As I sometimes do, I’ve started the day on the wrong foot: I read the Irish Times editorial.
It wrings its hands over the Good Friday Agreement (naturally it refers to it as ‘the Belfast Agreement). It then blames everybody – Sinn Féin, the DUP, the British government, the Dublin government. It quotes the wise words of Peter Robinson, who said last week “We can’t allow all that has been built up over the past years to be lost”.
Right. That’d be the same Peter Robinson who made an agreement, dug the first sod of the development at the Long Kesh site; then from the safety of the US sent a letter saying he had mis-spoken and mis-dug, there was going to be no shrine to terrorism at The Maze. This’d be the same Peter Robinson that was to meet with Martin McGuinness, who travelled from Derry to Stormont and found himself sitting twiddling his thumbs. No Peter.
The Irish Times’s assumption of the mantle we-criticise -everyone -therefore -we –are- fair is in fact wrapping itself in a duvet of laziness. Sinn Féin wasn’t the party that launched and maintained a scheme that has been dogged with charges of corruption as well as costing the public hundreds of millions of pounds. Sinn Féin isn’t the party that pulled the Gaeltacht bursary for poorer children and then wished all a Happy Christmas.
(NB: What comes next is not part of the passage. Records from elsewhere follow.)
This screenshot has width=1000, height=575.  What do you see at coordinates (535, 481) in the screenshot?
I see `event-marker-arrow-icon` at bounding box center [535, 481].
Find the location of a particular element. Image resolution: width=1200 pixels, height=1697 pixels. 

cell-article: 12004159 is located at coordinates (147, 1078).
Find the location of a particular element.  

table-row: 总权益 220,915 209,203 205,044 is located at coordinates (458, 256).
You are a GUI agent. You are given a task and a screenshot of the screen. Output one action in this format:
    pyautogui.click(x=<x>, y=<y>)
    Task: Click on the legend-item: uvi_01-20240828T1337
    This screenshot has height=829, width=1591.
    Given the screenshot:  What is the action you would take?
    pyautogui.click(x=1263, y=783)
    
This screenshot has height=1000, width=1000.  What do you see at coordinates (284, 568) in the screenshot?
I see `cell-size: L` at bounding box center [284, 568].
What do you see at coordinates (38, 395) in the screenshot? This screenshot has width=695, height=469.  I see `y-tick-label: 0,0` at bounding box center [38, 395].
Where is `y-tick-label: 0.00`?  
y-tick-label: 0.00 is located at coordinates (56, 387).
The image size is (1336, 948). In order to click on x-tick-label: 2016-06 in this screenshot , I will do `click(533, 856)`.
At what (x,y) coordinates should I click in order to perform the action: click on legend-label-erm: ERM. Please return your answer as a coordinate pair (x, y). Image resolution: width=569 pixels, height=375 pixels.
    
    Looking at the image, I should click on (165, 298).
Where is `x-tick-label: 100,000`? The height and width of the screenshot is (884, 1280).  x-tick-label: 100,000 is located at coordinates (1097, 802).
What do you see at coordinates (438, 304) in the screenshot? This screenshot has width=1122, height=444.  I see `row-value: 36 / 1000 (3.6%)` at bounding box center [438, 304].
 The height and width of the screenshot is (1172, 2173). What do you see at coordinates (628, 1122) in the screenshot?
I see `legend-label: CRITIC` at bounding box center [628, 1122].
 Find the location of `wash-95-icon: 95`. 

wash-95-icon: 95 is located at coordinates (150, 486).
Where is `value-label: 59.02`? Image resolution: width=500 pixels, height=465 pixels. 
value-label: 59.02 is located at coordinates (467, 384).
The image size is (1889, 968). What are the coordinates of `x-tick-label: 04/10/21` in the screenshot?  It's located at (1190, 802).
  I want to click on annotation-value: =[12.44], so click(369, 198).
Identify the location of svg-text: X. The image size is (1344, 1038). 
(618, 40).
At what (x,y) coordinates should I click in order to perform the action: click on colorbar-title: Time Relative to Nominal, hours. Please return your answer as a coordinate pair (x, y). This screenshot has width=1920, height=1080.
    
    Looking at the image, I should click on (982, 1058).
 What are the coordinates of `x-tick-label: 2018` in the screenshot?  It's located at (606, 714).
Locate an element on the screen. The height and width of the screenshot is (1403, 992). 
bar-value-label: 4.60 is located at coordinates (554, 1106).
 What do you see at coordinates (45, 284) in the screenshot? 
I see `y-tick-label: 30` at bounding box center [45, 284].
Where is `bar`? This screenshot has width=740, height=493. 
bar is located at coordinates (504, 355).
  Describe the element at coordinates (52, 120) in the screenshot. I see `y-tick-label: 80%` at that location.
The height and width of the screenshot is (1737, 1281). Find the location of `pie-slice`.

Sinn Féin isn’t the party that simply refuses to assent to what is written into the St Andrews Agreement: an Irish Language Act. And Sinn Féin isn’t the party that signed up to all sorts of things, including a Bill of Rights, and then calmly ignores its commitments. In fact that’s Peter Robinson.
No party, including Sinn Féin, is free of blemish or blame. But when the scales are so obviously weighted on the side of unionist arrogance and bad faith, writing I-beat-all-my-children-therefore-I-am-fair editorials is a sad cop-out from a newspaper that sees itself as the voice of thinking Ireland.